Die klassische Hebammenausbildung lief im September letzten Jahres aus – der Hebammenberuf wird vollständig akademisiert. „In den ersten Monaten unseres Studiums stand erst einmal die Theorie auf dem Stundenplan. Neben den ersten praktischen Übungen wurden auch medizinische, psychologische und ethische Themen beleuchtet. Nun freuen wir uns das Gelernte auch umsetzen zu dürfen“, so die Studentinnen. Für die beiden war zunächst gar nicht klar, was sie einmal beruflich machen möchten. „Während der Schwangerschaft meiner Schwester und meiner Freundin habe ich mich mit dem Thema Geburtshilfe immer mehr beschäftigt. Nach einem Praktikum stand für mich dann mein Berufswunsch fest“, erzählt die 22-jährige Raphaela Pöllmann. Für sie bleibt der erste Praxiseinsatz bestimmt in Erinnerung: „Ich durfte eine natürliche Zwillingsgeburt begleiten. Das war sehr faszinierend. Ich konnte mir bereits wichtige Handgriffe bei meinen Kolleginnen abgucken. Auch nach turbulenten Diensten nehmen sich die Praxisanleiterinnen Zeit, alles noch einmal genau zu erklären.“ Für Celine Paulsen ging es zunächst auf die Wochenbettstation. „Wir unterstützen bei der Grundpflege der Mutter und des Neugeborenen, kontrollieren die Vitalzeichen, mobilisieren die frischgebackenen Mütter oder geben Tipps für das Stillen. Hier dürfen wir schon sehr selbstständig arbeiten. Bald geht es für mich auch in den Kreißsaal“, erzählt die 21-jährige.
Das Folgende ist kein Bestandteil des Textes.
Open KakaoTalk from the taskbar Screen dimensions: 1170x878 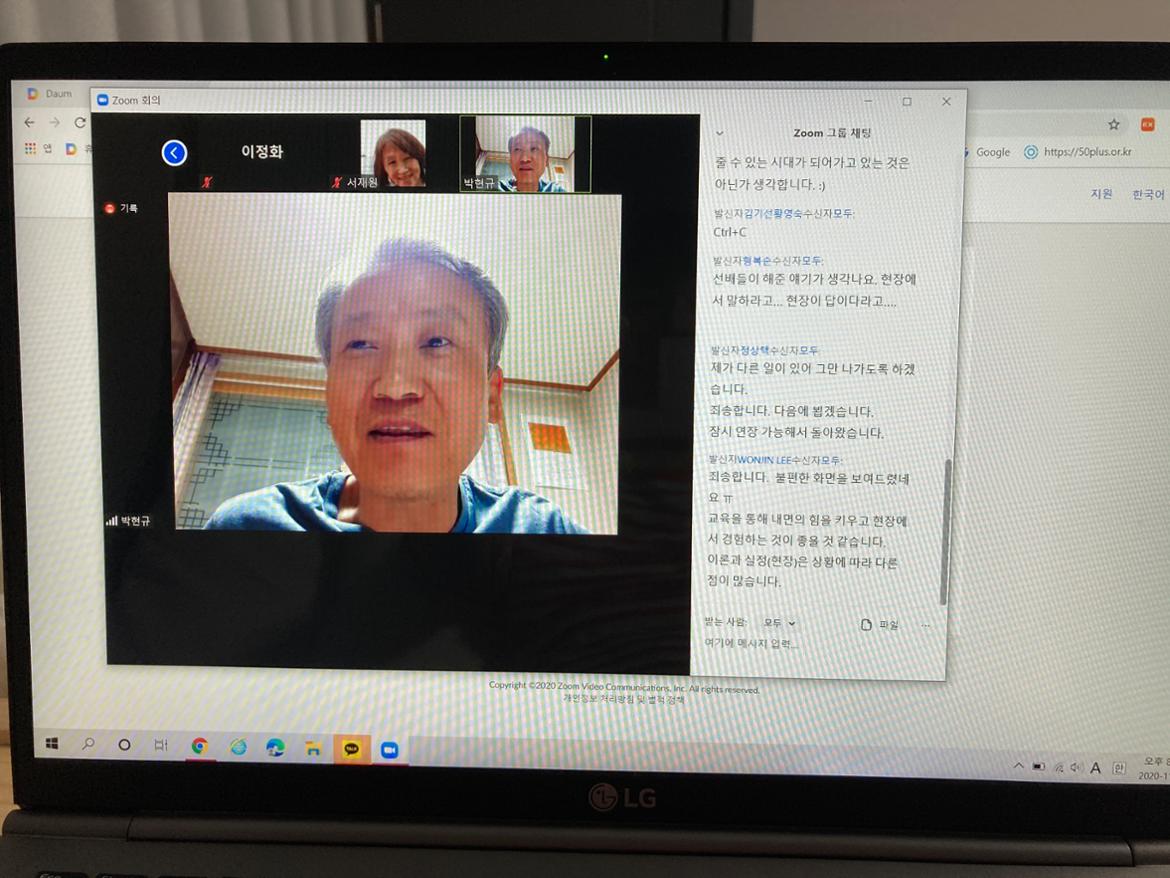[351, 748]
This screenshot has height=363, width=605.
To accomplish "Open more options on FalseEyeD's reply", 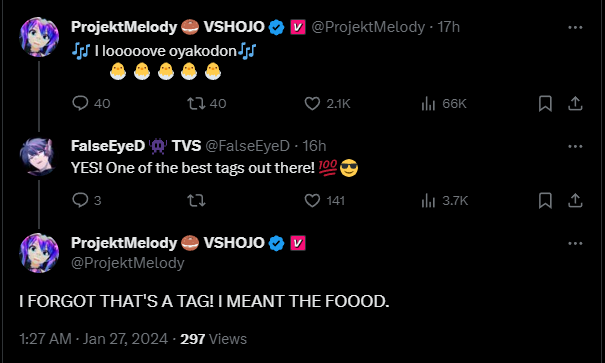I will [x=575, y=146].
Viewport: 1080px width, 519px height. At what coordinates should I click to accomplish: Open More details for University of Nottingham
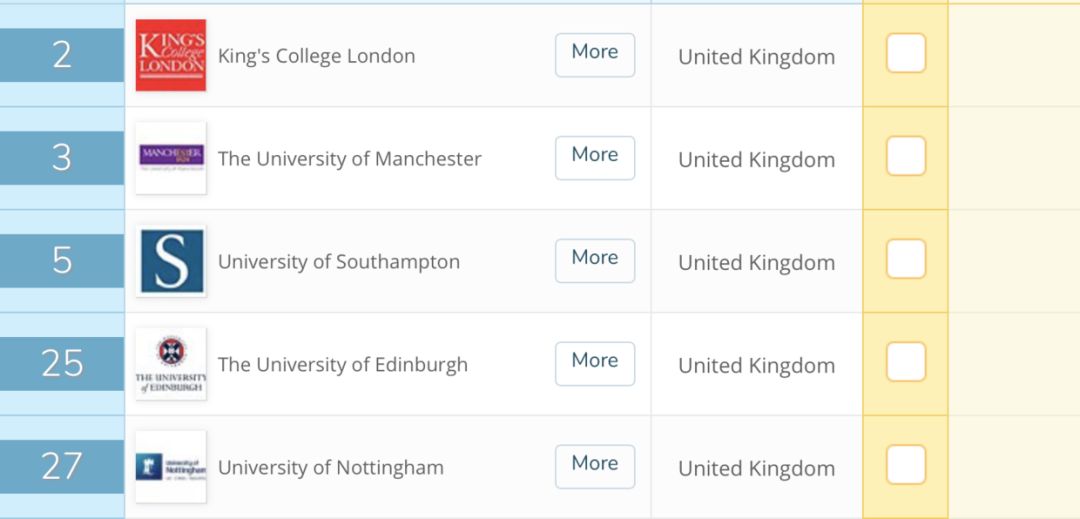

Die Studierenden erleben die gesamte Spannbreite von der natürlichen Geburt bis hin zur Hoch-Risikogeburt. Ideale Voraussetzungen für eine anspruchsvolle und vielseitige Praxisphase im Hebammenstudium. „In der St. Louise-Geburtshilfe gibt es viele Zwillings- oder sogar Drillingsgeburten. In der St. Josefs-Geburtshilfe kommen die spannenden Wassergeburten hinzu. Das sind keine Selbstverständlichkeiten, sondern im heutigen Klinikalltag Ausnahmen“, berichtet Michaela Bremsteller, Leiterin der früheren Hebammenschule, die nun als „Praxiszentrum angewandte Hebammenwissenschaft“ bezeichnet wird. Das Studium biete neue Perspektiven für Hebammen: Es ist auch in anderen europäischen Ländern voll anerkannt. „Die Studierenden tragen neue wissenschaftliche Erkenntnisse in die Praxis und treiben diese weiter voran“, ist sich Bremsteller sicher. „Der Bedarf an Hebammen ist groß. Wir hoffen, dass viele Absolventinnen auch nach dem Studium in unserer Region bleiben und den Fachkräftemangel abfangen.“
Neuer Studiengang „Angewandte Hebammenwissenschaft“
26 der insgesamt 46 Studentinnen des Studiengangs „Angewandte Hebammenwissenschaft“ der FH Bielefeld werden von den St. Vincenz-Kliniken betreut. Der St. Vincenz-Campus für Gesundheitsfachberufe ist seit Start des Hebammen-Studiums „Praxiszentrum angewandte Hebammenwissenschaft“. Neben der Einschreibung am Hochschulstandort sind die Studierenden für den praktischen Teil des Studiums in den St. Vincenz-Kliniken angestellt. Doch nicht alle „Paderbornerinnen“ sind direkt dort tätig. Es gibt sieben weitere kooperierende Kliniken, ambulante Einrichtungen und freiberufliche Hebammen, die die Studierenden betreuen.